#### Activity
A single figure is the whole answer: the number of lines in the entries that contain "right".

#### Data in this exercise
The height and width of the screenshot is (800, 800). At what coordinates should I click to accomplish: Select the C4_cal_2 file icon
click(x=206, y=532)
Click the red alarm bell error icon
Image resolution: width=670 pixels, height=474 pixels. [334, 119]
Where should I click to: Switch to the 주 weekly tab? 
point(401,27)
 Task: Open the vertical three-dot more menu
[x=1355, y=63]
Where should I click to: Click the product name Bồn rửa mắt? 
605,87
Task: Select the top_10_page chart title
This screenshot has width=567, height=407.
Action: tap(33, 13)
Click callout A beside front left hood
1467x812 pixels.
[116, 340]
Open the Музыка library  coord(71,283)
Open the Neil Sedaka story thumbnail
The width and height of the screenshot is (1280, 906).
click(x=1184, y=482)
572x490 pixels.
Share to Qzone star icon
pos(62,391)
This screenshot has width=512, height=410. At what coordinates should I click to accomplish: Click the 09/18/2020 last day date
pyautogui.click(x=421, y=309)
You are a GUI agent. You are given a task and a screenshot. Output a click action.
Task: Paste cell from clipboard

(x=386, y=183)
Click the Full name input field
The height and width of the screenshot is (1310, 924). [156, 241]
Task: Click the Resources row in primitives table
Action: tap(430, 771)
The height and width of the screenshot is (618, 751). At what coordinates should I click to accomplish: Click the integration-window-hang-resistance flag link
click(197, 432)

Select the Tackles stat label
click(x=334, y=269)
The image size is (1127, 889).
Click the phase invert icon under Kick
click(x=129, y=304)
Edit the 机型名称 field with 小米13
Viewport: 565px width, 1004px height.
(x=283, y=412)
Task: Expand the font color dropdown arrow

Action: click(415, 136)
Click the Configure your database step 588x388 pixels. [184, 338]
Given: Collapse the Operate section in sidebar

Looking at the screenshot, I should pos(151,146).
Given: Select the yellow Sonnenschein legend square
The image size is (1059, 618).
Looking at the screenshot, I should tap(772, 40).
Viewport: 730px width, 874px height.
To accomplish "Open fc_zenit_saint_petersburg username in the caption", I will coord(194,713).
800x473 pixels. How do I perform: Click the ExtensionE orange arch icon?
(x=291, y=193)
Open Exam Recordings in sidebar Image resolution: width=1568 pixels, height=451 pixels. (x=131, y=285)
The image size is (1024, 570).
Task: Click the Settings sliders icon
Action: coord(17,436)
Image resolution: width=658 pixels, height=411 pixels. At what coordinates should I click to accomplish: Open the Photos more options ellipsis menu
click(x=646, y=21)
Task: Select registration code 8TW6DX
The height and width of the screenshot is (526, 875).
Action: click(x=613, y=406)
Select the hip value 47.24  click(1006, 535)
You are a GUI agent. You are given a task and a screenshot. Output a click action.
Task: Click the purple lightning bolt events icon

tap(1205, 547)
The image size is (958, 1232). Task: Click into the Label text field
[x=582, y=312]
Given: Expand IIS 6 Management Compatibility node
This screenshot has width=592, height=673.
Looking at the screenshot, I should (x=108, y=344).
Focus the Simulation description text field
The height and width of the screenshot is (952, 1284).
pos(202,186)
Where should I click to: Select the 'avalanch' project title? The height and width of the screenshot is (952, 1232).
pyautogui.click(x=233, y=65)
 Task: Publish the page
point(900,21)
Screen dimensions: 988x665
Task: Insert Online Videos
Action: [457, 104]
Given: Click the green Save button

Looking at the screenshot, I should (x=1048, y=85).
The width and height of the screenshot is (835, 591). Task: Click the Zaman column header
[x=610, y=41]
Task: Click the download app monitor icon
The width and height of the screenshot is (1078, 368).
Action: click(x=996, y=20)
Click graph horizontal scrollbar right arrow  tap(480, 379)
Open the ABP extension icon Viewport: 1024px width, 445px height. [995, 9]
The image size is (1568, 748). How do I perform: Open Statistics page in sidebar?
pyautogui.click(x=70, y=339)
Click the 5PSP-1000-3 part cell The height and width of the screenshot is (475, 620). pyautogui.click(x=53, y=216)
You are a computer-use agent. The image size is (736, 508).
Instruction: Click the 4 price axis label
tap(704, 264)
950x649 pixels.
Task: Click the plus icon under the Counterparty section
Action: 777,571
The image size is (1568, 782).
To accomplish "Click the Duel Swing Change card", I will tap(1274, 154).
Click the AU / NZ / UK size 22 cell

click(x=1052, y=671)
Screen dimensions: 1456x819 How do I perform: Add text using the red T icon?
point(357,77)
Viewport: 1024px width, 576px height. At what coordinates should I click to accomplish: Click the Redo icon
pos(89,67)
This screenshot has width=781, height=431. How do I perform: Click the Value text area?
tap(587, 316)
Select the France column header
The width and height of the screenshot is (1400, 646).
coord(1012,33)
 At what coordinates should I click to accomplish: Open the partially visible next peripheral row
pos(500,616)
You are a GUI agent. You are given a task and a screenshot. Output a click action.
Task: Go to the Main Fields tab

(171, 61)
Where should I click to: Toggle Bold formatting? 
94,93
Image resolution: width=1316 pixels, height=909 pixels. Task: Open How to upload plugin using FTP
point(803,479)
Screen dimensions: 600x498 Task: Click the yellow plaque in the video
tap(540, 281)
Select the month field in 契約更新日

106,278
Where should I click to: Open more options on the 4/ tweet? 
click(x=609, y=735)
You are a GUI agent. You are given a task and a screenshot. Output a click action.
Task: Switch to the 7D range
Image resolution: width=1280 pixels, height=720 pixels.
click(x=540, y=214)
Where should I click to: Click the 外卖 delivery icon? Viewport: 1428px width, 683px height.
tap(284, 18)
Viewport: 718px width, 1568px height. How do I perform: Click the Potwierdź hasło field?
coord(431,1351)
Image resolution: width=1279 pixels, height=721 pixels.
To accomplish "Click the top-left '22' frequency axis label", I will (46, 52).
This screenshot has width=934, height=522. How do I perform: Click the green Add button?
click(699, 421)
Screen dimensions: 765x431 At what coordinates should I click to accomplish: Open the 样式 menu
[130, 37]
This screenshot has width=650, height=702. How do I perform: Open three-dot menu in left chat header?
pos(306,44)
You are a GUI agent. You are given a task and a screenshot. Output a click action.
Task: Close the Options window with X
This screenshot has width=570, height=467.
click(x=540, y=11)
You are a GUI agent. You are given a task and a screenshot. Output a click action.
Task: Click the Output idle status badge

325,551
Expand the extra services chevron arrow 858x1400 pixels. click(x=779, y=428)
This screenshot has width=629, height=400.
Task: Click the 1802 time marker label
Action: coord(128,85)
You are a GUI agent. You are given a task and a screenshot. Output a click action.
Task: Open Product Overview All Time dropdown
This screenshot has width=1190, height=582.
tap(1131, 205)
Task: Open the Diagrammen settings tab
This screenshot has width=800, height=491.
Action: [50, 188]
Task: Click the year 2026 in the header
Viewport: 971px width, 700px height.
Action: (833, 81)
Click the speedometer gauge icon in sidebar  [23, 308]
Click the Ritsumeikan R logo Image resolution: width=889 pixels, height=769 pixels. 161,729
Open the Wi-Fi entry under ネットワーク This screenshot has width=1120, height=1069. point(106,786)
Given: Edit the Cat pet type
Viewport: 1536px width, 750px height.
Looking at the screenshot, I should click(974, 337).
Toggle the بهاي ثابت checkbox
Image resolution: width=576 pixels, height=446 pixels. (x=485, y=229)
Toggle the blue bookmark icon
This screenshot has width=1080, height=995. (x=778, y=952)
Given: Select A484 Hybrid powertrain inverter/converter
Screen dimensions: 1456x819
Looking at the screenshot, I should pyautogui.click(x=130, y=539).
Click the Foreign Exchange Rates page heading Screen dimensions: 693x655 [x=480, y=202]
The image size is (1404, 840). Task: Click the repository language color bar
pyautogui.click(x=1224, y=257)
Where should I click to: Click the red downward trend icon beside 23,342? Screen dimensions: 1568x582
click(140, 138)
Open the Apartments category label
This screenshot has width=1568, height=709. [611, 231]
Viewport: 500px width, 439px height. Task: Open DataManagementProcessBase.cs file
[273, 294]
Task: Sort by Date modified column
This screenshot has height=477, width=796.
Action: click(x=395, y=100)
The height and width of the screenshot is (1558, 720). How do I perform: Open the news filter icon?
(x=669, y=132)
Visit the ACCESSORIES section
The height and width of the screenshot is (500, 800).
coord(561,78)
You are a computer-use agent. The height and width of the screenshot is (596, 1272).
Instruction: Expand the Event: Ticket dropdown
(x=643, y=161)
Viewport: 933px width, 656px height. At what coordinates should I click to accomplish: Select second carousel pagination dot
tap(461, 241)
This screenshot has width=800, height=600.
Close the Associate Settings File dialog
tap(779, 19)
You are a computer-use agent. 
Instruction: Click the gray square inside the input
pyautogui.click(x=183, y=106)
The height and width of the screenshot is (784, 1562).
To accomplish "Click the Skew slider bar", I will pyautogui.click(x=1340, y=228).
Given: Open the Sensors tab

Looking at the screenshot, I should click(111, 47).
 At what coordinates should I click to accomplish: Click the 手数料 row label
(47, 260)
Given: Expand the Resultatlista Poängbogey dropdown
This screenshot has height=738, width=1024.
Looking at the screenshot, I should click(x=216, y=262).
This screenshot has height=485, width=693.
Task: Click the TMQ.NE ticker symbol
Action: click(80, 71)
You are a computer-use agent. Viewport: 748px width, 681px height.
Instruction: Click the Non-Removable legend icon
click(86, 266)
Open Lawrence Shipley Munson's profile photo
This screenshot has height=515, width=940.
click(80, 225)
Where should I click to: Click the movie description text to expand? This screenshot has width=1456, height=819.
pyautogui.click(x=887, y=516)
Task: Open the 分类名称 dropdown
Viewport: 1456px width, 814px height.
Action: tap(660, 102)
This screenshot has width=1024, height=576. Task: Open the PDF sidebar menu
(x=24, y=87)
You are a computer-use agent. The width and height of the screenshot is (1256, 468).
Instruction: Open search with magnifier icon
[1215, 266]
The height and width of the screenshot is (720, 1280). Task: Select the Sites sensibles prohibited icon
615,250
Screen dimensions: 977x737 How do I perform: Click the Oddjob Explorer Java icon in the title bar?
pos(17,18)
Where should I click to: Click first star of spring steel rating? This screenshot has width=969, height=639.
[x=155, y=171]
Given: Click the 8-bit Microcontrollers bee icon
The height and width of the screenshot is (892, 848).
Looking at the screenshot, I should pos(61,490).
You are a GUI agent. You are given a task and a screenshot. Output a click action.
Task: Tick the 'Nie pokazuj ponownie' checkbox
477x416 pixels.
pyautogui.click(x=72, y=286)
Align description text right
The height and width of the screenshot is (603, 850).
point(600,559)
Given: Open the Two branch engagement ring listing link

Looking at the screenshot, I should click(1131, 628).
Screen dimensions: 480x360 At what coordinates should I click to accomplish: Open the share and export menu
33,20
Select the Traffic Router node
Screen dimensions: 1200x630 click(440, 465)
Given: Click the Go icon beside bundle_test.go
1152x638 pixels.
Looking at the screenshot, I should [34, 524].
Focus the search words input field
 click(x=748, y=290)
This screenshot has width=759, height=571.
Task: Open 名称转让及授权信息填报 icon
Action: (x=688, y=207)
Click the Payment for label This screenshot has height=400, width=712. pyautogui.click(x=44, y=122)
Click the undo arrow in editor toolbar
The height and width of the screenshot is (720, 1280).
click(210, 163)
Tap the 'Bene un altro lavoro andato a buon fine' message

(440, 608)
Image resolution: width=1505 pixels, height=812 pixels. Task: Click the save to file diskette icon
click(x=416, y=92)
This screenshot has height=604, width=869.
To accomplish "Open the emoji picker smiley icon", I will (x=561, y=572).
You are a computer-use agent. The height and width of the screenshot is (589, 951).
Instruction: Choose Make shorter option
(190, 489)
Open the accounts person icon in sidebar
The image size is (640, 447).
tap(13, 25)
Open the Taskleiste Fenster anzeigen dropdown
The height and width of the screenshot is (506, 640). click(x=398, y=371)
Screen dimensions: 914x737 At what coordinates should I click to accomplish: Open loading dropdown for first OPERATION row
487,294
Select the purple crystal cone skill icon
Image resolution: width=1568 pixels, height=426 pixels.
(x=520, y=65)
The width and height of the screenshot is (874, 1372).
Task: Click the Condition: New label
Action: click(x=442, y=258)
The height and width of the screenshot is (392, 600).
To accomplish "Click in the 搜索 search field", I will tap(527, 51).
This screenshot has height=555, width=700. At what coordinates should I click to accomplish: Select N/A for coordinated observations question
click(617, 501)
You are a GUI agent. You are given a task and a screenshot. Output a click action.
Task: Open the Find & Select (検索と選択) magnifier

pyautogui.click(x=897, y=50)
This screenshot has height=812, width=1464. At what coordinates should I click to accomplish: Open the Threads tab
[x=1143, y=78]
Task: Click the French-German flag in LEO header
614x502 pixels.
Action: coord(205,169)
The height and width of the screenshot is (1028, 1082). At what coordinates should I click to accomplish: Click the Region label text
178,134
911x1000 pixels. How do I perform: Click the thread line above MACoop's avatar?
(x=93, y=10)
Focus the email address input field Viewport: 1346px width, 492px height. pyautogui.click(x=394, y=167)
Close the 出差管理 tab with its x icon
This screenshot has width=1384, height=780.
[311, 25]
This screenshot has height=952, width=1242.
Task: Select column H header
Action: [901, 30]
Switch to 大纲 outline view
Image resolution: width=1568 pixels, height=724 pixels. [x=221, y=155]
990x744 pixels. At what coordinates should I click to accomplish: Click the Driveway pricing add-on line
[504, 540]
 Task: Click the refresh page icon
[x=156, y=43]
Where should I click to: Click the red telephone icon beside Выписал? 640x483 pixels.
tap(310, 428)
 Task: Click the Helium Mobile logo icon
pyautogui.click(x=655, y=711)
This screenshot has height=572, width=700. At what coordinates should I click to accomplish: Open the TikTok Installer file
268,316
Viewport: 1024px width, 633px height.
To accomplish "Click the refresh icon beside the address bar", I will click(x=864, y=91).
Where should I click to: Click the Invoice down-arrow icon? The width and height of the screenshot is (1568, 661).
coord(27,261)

#### Expected answer
2